• [Work to be completed]: Copy out every line of the listing below exactly as it stands.

☆ ☆ ☆

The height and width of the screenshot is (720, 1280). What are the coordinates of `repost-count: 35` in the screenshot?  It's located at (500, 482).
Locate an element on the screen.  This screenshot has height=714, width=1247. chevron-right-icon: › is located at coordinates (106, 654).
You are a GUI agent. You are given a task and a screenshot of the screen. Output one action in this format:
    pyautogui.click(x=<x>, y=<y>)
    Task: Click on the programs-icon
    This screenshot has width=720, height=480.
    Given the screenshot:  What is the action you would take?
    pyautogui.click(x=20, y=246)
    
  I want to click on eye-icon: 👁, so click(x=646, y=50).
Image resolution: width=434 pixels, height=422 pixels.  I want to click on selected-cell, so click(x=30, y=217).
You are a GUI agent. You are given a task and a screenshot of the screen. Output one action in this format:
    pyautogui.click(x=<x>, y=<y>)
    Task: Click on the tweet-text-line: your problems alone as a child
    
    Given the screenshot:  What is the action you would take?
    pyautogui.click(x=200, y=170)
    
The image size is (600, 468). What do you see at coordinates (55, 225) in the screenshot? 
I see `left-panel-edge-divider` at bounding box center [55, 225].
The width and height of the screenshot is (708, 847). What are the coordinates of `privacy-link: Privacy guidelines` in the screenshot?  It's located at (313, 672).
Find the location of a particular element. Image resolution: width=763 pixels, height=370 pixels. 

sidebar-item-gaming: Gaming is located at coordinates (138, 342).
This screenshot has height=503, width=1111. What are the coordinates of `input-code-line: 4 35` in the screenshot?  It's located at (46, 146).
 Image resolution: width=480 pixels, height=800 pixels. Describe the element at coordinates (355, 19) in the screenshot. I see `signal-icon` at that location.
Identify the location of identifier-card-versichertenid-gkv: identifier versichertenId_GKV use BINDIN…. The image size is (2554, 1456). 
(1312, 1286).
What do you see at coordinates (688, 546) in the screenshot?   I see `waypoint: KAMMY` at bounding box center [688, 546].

☆ ☆ ☆

• [Output of the task]:
The height and width of the screenshot is (720, 1280). What are the coordinates of `repost-count: 35` in the screenshot?  It's located at (500, 482).
Locate an element on the screen.  This screenshot has height=714, width=1247. chevron-right-icon: › is located at coordinates (106, 654).
You are a GUI agent. You are given a task and a screenshot of the screen. Output one action in this format:
    pyautogui.click(x=<x>, y=<y>)
    Task: Click on the programs-icon
    This screenshot has width=720, height=480.
    Given the screenshot:  What is the action you would take?
    pyautogui.click(x=20, y=246)
    
  I want to click on eye-icon: 👁, so click(x=646, y=50).
Image resolution: width=434 pixels, height=422 pixels.  I want to click on selected-cell, so click(x=30, y=217).
You are a GUI agent. You are given a task and a screenshot of the screen. Output one action in this format:
    pyautogui.click(x=<x>, y=<y>)
    Task: Click on the tweet-text-line: your problems alone as a child
    
    Given the screenshot:  What is the action you would take?
    pyautogui.click(x=200, y=170)
    
The image size is (600, 468). What do you see at coordinates (55, 225) in the screenshot? 
I see `left-panel-edge-divider` at bounding box center [55, 225].
The width and height of the screenshot is (708, 847). What are the coordinates of `privacy-link: Privacy guidelines` in the screenshot?  It's located at (313, 672).
Find the location of a particular element. Image resolution: width=763 pixels, height=370 pixels. 

sidebar-item-gaming: Gaming is located at coordinates (138, 342).
This screenshot has height=503, width=1111. What are the coordinates of `input-code-line: 4 35` in the screenshot?  It's located at (46, 146).
 Image resolution: width=480 pixels, height=800 pixels. Describe the element at coordinates (355, 19) in the screenshot. I see `signal-icon` at that location.
Identify the location of identifier-card-versichertenid-gkv: identifier versichertenId_GKV use BINDIN…. The image size is (2554, 1456). 
(1312, 1286).
What do you see at coordinates (688, 546) in the screenshot?   I see `waypoint: KAMMY` at bounding box center [688, 546].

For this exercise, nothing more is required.